Motorrad sucht den Alpenkönig 2007, Teil 1 (Archivversion) Höhencoller

Zum dritten Mal kürt MOTORRAD zusammen mit internationalen Fachmagazinen den König der Berge, dieses Jahr am Col du Galibier inmitten gewaltiger Gletscher und grandioser Bergmassive der französischen Hautes Alpes.

Es ist wie ein Stück Natur, dieses sich in herrlichen Kehren das Tal hinaufwindende Asphaltband. Sicher, von Menschenhand geschaffen, aber perfekt mit der kargen Landschaft verschmelzend, sich den Konturen der Berge anschmiegend. Keine Gerade, keine Brücken, keine Tunnel – einfach nur Kurve an Kurve. Ein sanfter, nicht enden wollender Fluss, mal enger, mal weiter geschwungen. Und ohne Gemeinheiten oder Überraschungen, übersichtliches Geläuf mit griffigem Asphalt, auf dem man den Rhythmus wechselnder Schräglagen wie in einen Rausch erlebt.
Und diese traumhafte Auffahrt von Le Bourg-d’Oisans zum Col de la Croix de Fer ist nur ein kleiner Teil der höchst abwechslungsreichen, rund 170 Kilometer langen Testrunde beim diesjährigen Alpen-Masters, deren renommiertester Höhepunkt der berühmte, 2645 Meter hoch reichende Col du Galibier ist. Wobei weniger die Tatsache, dass er im Ranking der höchsten Alpenpässe Rang fünf belegt, den Galibier bekannt machte, sondern vor allem seine Rolle bei der Tour de France. Seit 1911 bildet er regelmäßig eine der legendären Königsetappen, das Dach der Tour. Hier wurde Eddy Merckx Anfang der Siebziger zum Mythos, hier verlor Jan Ullrich 1998 auf den späteren Tour-Sieger Marco Pantani entscheidende neun Minuten.

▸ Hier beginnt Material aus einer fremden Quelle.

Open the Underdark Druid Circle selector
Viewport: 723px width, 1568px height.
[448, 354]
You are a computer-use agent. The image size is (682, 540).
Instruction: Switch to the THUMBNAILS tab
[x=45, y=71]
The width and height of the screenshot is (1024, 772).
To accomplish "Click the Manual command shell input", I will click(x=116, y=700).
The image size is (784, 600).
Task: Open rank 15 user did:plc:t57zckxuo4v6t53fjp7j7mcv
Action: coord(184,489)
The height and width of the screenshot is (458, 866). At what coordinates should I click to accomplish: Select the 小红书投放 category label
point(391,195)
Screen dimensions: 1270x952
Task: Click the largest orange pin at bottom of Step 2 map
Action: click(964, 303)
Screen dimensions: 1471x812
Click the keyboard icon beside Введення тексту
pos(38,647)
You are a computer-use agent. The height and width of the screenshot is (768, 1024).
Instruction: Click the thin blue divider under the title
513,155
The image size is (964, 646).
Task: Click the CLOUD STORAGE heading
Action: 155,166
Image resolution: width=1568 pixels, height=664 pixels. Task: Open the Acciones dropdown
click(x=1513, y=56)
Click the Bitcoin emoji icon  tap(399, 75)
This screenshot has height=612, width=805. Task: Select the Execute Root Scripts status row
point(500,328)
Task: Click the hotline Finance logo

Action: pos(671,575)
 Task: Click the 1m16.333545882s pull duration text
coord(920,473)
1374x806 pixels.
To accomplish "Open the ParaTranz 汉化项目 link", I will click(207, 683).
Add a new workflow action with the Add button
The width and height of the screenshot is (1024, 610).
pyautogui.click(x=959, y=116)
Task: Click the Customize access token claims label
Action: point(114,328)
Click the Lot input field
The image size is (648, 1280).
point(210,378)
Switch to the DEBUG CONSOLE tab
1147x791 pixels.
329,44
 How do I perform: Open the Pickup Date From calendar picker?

So macht es denn auch Sinn, dass an der Südseite unterhalb der Passhöhe ein Denkmal an den Tour-Gründer Henri Desgrange erinnert. Der Legende nach be­obachtete Desgrange genau von diesem Platz aus »seine« Fahrer und den Ausgang der schwersten Etappe der Tour. Aber auch mit Motor- statt Muskelkraft stellt der Alpenpass hohe Anforderungen an Mensch und Maschine. Ideal, um dort wie auf ­dem Rest der abwechslungsreichen Testrunde Stärken und Schwächen der 20 Motorräder in diesem ganz speziellen, hoch­alpinen Umfeld aufzuspüren.
Wie im Vorjahr gehen 20 Maschinen in fünf Kategorien an den Start. Ausgewählt wurden in erster Linie neue Modelle des Jahrgangs 2007. Hinzu kommen einige wichtige Motorräder, die entweder ihr jeweiliges Segment dominieren oder sich in den aktuellen Vergleichstests behauptet haben. Die fünf Klassensieger treten im großen Finale in der nächsten Ausgabe an, um den Alpenkönig 2007 zu küren. Bereits gesetzt ist die Siegerin der beiden bisherigen Alpen-Masters, die Suzuki V-Strom 650. Kann sie den Titel verteidigen? Und welche Modelle qualifizieren sich für das große Finale?